Thamnocalamus tessellatus is a species of bamboo belonging to the family Poaceae, and native to the high mountains of South Africa, Lesotho and Eswatini, lying along the south-eastern part of South Africa. It is found in the Amatola Mountains, the Bamboesberg, which is named for it, and the Drakensberg. Its generic name means "bushy reed", while the specific name means "tiled", an allusion to the rectangular pattern of veins on the leaves. Its common names include mountain bamboo, and Bergbamboes and Wildebamboes in Afrikaans.

Bamboos are divided into three categories on the basis of their flowering cycle - annual flowering, irregular flowering and gregarious flowering occurring at long intervals with synchronised flower and seed production. Most bamboos belong to this last category with intermasts ranging from 3 to 120 years.

Thamnocalamus tessellatus also belongs to this third category and flowers at 45 year intervals - records from KwaZulu-Natal noting flowering in 1908, 1953 and 1998/99. It is regarded as rare and vulnerable, threatened by fire and exploitation, and is also a host of the IUCN Red Data Book-listed butterfly Metisella syrinx. Often found in association with Leucosidea sericea, this frost-resistant species grows in dense clumps up to 5 metres tall, preferring moist rocky places, and has hollow culms or canes of 2-2.5 cm in diameter. The leaves at the base of branches are reduced to papery sheaths, while other leaves are 4–12 cm long and sharply pointed with spiny margins and a strongly tessellated surface. This is the only bamboo native to South Africa.

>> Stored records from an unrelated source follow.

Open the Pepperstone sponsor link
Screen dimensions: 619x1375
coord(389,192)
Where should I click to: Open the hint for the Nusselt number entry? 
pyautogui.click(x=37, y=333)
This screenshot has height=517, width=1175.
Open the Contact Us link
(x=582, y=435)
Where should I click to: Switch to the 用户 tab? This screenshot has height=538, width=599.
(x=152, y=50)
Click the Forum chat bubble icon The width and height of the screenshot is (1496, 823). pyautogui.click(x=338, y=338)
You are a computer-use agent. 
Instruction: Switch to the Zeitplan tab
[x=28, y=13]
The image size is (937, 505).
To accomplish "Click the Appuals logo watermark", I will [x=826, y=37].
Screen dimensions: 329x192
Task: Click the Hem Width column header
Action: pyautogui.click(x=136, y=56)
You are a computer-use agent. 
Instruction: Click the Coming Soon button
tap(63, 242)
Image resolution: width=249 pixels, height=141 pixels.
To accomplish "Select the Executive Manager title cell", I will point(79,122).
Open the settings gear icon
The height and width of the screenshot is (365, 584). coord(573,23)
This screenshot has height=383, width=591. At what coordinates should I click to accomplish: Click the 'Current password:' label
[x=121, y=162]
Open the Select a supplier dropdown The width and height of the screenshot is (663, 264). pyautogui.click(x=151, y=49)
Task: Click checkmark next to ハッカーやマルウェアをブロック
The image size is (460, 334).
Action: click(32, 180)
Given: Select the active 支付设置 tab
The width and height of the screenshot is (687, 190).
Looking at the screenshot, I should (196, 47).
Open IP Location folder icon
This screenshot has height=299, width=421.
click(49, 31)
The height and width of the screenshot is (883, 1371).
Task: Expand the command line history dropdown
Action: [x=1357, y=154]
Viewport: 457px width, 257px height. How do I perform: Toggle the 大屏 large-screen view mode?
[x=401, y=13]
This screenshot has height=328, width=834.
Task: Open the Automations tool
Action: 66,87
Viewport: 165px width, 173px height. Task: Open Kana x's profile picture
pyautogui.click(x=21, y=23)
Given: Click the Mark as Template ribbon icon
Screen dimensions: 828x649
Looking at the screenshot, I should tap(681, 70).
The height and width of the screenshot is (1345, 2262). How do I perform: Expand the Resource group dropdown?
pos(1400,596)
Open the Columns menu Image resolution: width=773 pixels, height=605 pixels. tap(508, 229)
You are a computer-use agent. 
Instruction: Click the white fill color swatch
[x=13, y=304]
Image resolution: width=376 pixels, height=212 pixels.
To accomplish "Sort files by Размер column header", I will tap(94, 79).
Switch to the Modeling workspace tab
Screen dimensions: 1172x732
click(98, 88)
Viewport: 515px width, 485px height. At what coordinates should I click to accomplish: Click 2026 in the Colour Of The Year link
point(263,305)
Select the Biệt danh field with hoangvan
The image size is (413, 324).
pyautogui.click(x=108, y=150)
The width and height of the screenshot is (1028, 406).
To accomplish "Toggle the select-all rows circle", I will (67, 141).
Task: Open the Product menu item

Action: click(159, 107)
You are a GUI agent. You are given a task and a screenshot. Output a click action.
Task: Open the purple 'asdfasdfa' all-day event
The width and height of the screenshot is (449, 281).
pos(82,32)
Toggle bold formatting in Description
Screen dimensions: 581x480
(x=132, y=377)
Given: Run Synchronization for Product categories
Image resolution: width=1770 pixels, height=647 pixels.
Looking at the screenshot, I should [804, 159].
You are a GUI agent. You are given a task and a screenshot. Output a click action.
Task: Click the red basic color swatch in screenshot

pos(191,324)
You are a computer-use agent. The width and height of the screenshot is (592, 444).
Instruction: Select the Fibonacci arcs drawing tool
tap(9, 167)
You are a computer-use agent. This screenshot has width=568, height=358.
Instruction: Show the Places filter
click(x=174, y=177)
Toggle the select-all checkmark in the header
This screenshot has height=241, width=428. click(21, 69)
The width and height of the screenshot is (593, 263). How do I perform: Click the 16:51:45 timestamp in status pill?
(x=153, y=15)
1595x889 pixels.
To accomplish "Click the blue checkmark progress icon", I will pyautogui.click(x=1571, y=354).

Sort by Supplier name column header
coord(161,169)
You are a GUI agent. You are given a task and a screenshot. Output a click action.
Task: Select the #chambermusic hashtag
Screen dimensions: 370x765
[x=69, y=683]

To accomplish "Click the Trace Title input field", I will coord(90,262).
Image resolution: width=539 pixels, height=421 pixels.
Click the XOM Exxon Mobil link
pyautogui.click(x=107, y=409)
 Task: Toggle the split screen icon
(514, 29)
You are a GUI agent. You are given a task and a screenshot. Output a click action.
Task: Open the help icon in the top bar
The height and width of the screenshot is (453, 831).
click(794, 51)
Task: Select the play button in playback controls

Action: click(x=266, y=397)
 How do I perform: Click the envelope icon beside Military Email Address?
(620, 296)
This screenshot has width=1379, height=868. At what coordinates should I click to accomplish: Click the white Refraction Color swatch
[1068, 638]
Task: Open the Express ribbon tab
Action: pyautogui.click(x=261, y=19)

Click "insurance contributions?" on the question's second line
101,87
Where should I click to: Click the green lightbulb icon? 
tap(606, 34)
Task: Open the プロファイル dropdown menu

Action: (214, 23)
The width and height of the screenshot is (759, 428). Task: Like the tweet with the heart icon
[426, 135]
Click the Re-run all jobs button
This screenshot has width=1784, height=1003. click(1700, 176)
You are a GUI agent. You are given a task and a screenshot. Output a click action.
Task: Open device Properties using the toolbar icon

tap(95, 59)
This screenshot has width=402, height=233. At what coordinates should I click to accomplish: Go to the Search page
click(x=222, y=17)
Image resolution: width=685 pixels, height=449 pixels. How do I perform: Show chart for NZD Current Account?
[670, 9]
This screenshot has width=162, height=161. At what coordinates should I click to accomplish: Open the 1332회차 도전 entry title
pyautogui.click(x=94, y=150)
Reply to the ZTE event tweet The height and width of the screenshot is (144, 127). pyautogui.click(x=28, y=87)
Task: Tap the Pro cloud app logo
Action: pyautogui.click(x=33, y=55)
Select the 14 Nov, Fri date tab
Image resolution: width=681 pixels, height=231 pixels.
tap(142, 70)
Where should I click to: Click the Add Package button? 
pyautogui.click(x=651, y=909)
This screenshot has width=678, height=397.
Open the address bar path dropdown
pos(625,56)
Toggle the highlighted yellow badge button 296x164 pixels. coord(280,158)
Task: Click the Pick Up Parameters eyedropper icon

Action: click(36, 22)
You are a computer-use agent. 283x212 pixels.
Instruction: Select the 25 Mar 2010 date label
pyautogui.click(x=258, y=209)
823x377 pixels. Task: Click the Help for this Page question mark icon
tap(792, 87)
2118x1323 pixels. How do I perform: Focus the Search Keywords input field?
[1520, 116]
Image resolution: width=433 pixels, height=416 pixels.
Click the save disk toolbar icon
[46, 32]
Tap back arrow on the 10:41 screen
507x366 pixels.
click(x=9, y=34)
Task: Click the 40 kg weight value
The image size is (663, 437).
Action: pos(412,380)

Specimens of this plant were collected in the 1820s and 1830s by Ecklon in the Winterberg which is an extension of the Amatola range, and by Drège at Katberg near the western end of the Amatola range, Table Mountain in the Queenstown district, the Bamboesberge in the Tarkastad district, the Witteberg above Lady Grey and other high mountainous areas in the Cape Colony, such as the Prentjiesberg north of Ugie. Neither collector found the plant in flower or seed so that its exact taxonomic position remained unclear until the 1900s when it was more fully described in "Flora Capensis". Nees, who first described it from sterile specimens in 1841 in his elaboration of the Gramineae of South Africa, thought it close to Nastus, and named it Nastus tessellata. Robert Harold Compton found it at Bulunga Poort southeast of Manzini and at Tulwane, in Swaziland during his 1955-66 botanical survey of that country. In 1982 Thomas Robert Soderstrom and Roger Pearson Ellis revised its classification and placed it with 5 other species in Thamnocalamus.

Synonyms
 Arundinaria ibityensis A.Camus
 Arundinaria tessellata (Nees) Munro
 Nastus tessellatus Nees
 Thamnocalamus ibityensis (A.Camus) Ohrnb.